SOURCE DIVE: This is an in-depth look at the source of this package, for developers with more specialized needs (and the confidence to hack the package around a bit). This package is pretty simple, but dependent on Django, so I'd recommend some familiarity with the Django framework before you muck around with things.

VIEWS.PY Contains the BaseView that IPViking-protected pages will inherit and the AuthView which handles authentication. The important ones are below; everything else is pretty simple.

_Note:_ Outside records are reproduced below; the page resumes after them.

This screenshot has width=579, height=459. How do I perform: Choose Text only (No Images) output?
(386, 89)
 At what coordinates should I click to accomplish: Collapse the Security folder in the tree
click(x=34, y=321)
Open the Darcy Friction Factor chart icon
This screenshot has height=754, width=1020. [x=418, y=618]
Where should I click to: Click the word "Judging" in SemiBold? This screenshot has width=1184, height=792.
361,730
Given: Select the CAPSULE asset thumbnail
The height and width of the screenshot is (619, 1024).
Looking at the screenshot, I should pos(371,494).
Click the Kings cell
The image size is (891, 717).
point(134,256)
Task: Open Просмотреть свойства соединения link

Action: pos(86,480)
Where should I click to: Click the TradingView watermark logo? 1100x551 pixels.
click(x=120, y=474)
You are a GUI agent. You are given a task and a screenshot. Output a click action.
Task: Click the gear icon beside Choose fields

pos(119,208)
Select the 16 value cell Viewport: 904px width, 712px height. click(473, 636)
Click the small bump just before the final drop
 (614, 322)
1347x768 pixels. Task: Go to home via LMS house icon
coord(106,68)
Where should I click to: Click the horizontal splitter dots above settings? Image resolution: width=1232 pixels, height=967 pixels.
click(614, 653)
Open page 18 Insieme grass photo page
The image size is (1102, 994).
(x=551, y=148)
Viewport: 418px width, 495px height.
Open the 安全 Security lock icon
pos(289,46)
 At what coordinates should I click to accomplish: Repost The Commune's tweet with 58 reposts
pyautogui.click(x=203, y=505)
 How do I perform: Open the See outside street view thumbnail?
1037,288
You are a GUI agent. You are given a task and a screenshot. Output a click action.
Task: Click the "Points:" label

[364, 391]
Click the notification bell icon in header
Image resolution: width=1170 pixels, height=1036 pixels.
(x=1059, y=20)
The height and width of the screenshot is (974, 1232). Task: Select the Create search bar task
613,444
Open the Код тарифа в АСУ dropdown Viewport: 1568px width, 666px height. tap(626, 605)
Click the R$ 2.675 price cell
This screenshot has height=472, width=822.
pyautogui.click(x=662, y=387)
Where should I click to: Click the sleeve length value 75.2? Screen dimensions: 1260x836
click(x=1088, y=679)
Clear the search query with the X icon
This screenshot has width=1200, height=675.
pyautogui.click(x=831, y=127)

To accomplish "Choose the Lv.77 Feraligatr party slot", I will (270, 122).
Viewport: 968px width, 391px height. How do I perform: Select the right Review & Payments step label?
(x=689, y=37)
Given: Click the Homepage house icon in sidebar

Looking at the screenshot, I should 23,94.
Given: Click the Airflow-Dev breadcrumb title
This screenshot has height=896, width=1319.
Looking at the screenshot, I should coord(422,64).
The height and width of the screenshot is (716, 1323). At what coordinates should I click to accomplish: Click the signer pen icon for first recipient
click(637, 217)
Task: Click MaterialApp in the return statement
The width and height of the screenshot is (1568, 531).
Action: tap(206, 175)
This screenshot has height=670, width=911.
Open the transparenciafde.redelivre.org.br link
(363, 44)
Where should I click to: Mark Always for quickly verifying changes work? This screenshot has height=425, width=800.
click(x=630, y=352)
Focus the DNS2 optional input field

-BaseView: This is simply an overwrite of the as_view method which checks the session to see if the ipviking flag has been set,
	and calls for authentication if not.
	
-AuthView: This is a sample authentication view.
	-get: renders the response template in the response context generated by the ipvAuthorizer with with appropriate context.
	-post: validates the form results, if a form was generated. Note: this method MUST set the 'ipviking' flag for the session!
		(otherwise, you'd be running validation every time any user wants to see a protected view. Bottleneck much?)

FORMS.PY Contains the forms for the example authview and IPV_Responses. You'll probably use your own if you're using a custom AuthView. It's pretty much textbook Django forms.

AUTHORIZER.PY: This is the module where our master ipvAuthorizer lives. configure and validate are wrapper functions called from this module so that we can keep that one master copy of the ipvAuthorizer.

-IPV_AUTH is set up as a default version of the authorizer. Example rules, example responses, sandbox API key and proxy, sample
	authview. Hence configure, so that you can, well, configure it.

-configure: Helper function to take any authview, rules, responses, config arguments and apply them to IPV_AUTH.

-validate: Helper function to wrap the API call, IPV_AUTH's validation, and IPV_AUTH's authview. Pass it a request, it'll return
	the response your rules and authview dictate. This level of abstraction is intentional, so that this single function can be
	slotted into the BaseView with next to no mess.

Everything else in the installation is pretty much standard Django, fresh from django-admin. So you can see, it's pretty simple to get set up!